Action item:
Whenever a line below includes the string "legend", show it.

Data:

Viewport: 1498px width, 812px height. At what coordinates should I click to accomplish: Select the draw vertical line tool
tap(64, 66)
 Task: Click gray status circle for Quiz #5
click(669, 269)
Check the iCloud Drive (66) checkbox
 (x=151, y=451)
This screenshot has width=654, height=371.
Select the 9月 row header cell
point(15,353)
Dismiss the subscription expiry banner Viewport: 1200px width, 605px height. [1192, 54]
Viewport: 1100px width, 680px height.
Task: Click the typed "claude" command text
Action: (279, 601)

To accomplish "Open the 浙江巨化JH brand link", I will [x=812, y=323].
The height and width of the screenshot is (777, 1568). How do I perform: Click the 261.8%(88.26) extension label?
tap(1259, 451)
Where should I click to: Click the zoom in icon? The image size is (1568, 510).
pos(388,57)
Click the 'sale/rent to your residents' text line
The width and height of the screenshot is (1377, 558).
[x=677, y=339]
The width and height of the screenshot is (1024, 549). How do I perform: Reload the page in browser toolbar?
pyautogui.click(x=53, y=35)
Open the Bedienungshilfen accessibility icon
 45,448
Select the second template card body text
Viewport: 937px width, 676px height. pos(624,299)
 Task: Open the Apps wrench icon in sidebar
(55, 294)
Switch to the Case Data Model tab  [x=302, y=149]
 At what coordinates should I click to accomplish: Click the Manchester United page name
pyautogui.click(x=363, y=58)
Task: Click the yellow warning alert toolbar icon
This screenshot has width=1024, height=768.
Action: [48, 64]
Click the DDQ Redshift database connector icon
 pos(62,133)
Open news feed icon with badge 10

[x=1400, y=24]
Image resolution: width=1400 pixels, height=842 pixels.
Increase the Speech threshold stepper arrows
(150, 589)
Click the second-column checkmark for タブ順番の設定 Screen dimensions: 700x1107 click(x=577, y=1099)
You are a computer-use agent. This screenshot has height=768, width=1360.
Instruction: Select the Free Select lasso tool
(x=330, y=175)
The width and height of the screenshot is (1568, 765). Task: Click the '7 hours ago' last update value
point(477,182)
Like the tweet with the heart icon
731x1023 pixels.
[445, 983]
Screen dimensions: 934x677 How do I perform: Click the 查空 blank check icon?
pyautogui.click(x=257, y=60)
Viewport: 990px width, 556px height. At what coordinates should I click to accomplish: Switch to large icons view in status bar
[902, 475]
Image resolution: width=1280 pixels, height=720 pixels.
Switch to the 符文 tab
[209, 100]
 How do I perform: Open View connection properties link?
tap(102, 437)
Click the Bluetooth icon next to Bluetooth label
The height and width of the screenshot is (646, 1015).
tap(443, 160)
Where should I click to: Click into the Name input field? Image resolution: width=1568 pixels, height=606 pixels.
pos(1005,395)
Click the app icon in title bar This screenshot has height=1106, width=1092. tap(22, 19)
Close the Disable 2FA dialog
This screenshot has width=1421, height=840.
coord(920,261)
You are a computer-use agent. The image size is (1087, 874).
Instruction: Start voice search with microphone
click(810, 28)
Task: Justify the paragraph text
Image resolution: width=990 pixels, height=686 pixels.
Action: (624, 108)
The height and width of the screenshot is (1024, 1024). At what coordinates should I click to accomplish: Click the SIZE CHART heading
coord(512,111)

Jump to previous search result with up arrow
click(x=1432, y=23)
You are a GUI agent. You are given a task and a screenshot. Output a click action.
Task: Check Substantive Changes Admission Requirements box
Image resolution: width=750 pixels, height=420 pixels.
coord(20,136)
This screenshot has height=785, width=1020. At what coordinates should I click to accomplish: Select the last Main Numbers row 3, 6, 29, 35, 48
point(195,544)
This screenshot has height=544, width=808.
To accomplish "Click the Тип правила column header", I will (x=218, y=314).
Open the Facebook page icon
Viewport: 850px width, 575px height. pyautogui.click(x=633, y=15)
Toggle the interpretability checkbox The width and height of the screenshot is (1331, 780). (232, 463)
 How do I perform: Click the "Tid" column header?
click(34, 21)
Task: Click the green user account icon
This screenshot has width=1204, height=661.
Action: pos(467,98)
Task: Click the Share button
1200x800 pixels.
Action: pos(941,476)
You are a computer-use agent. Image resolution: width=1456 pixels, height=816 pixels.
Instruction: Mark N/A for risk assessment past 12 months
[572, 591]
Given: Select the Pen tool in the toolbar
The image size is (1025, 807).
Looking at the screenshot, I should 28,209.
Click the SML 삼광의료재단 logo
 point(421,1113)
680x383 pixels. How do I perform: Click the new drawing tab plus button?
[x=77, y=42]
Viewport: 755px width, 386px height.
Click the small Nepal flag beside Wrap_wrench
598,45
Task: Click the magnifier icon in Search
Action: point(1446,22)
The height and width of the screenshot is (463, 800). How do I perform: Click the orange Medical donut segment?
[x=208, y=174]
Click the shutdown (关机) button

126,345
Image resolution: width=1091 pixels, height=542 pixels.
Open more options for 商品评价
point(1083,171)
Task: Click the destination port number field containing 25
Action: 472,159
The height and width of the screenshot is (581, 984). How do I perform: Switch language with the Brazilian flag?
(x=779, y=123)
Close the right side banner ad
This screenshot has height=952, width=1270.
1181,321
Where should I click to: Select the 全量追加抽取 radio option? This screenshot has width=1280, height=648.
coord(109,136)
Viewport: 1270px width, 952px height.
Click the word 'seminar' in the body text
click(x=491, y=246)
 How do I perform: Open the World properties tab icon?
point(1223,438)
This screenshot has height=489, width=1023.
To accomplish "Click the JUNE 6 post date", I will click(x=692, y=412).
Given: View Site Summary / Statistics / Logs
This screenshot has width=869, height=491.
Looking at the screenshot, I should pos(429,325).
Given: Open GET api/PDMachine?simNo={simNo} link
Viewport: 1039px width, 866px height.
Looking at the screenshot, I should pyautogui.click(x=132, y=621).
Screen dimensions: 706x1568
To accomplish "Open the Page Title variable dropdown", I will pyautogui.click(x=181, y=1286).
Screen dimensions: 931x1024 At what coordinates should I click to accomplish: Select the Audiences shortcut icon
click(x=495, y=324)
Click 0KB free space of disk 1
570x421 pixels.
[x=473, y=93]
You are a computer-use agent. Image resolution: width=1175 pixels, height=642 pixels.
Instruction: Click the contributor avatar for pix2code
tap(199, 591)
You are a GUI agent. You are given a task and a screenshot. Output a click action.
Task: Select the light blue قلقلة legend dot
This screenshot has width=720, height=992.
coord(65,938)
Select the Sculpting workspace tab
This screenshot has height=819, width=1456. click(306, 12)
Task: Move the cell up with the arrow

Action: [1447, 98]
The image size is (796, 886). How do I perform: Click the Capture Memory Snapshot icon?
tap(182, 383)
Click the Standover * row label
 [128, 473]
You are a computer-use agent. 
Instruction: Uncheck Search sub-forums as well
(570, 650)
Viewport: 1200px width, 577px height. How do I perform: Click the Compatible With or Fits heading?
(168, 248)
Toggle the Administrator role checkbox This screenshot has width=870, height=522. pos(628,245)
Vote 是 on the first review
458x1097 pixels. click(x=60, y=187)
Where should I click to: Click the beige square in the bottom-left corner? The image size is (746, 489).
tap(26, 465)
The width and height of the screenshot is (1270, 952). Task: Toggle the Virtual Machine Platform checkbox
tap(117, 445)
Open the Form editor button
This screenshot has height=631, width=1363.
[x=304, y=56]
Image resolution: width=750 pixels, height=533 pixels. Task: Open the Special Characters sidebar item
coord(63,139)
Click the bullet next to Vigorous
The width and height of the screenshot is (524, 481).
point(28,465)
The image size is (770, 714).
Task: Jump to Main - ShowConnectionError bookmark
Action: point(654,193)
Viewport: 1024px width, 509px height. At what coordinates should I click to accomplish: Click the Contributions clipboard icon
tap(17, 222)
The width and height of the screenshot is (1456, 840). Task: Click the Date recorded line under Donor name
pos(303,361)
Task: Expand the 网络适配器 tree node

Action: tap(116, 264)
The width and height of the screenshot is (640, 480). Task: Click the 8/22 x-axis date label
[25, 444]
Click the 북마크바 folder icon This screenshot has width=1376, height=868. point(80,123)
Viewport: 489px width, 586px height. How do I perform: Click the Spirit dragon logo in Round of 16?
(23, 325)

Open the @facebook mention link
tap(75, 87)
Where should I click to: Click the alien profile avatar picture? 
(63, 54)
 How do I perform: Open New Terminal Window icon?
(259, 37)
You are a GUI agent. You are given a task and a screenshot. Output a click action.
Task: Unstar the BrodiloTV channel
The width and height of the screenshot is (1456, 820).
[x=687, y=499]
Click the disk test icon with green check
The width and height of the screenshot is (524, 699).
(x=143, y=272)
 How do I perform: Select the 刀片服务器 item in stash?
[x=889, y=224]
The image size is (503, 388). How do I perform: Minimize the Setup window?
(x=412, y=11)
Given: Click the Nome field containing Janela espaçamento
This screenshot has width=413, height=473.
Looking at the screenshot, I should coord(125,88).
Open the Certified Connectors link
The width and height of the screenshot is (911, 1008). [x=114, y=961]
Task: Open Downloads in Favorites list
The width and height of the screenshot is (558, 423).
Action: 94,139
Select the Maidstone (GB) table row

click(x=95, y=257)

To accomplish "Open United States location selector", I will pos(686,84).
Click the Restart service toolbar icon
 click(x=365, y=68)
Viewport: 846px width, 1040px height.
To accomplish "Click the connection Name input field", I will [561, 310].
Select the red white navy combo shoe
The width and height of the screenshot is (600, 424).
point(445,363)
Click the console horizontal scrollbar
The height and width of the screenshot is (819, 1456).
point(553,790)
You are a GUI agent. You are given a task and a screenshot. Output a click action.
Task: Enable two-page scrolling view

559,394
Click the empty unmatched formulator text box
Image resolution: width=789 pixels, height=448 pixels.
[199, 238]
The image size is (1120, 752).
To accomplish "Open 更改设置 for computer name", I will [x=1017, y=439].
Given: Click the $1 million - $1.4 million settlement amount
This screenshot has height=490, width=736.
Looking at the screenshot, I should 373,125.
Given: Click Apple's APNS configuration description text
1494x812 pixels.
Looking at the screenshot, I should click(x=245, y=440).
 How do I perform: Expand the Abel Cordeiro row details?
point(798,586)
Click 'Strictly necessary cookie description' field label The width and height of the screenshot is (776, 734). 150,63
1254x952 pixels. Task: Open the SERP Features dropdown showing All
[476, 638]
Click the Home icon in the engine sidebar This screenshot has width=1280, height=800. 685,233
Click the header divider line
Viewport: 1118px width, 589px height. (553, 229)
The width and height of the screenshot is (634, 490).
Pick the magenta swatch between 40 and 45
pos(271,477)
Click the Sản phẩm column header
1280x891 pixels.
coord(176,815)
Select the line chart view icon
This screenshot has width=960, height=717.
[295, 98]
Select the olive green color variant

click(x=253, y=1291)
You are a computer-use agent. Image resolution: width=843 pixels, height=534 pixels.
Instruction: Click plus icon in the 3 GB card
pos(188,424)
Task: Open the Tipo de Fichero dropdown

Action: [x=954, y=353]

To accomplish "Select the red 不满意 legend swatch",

Your solution:
Task: Select the light blue قلقلة legend dot
To accomplish "Select the red 不满意 legend swatch",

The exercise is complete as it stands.